I am developing a distributed file system using Java, I cannot give many details at this moment. I need to test some things on Linux, I will use WMWare server an install Linux inside a virtual machine. Is there any difference between the simulated network card and a real ethernet interface?

+1  A: 

From the point of view of application code, no, there's no difference.

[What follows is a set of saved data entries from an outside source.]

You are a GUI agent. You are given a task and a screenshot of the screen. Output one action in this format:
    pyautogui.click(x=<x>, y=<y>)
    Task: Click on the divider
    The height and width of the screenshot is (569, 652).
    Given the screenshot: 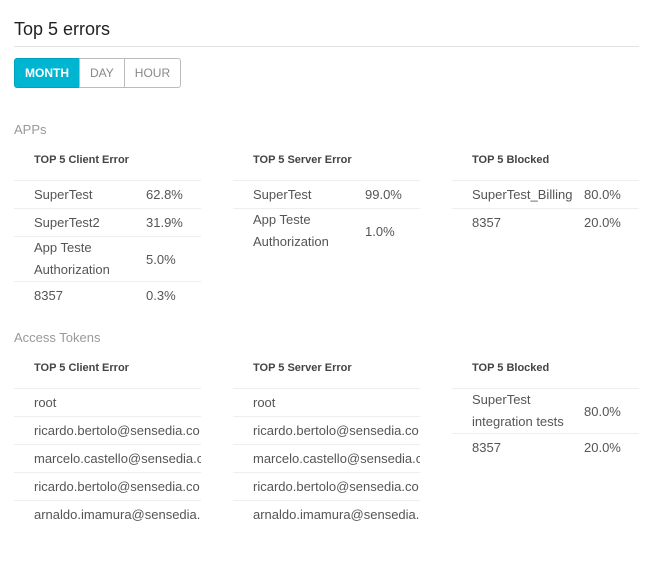 What is the action you would take?
    pyautogui.click(x=326, y=46)
    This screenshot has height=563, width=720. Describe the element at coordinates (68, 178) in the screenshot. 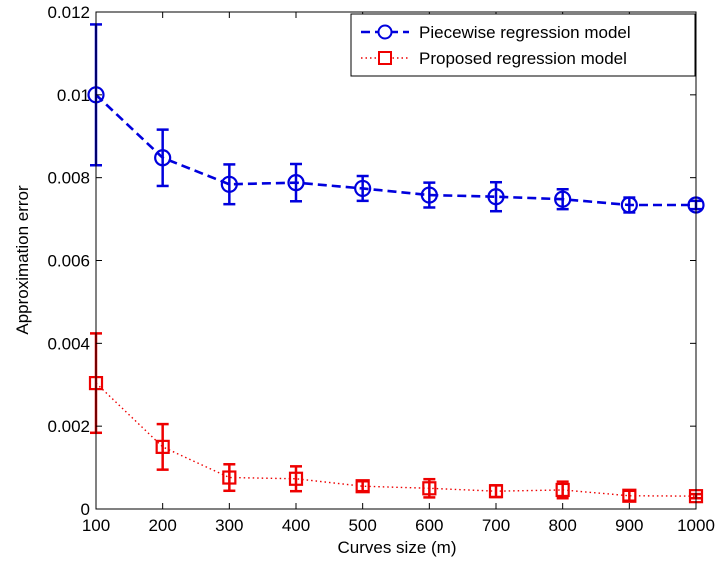

I see `y-tick-label: 0.008` at that location.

The only visible difference might be in performance - the speed of response and exact timings of things might be different, but you're talking microseconds.

There's so much general-purpose software that works flawlessly under VMs that the answer to almost every question of the form "Are VMs different from real machines?" at the application level is "No".

(Things might be different if you were talking about kernel-level driver software.)

RichieHindle
@julianchira: richie has a point when mentioning 'point of view of application code', so fair enough the question is here, but also think of posting on Serverfault.com
David Archer
+1  A: 

I am developing a distributed file system ... I will use WMWare server an install Linux inside a virtual machine.

VMware is great for this sort of thing. There should be no difference except, as RichieHindle said, in performance, especially if you're planning to run multiple vms on the same server.

Use real hardware if you want usable performance benchmark results.

Java is it's own 'VM'... on top of a layer of virtualization in the guest OS... on top of VMware... on a virtual execution model CPU. Take a little virtualization here, add a little virtualization there, and pretty soon we're talking about some real abstraction!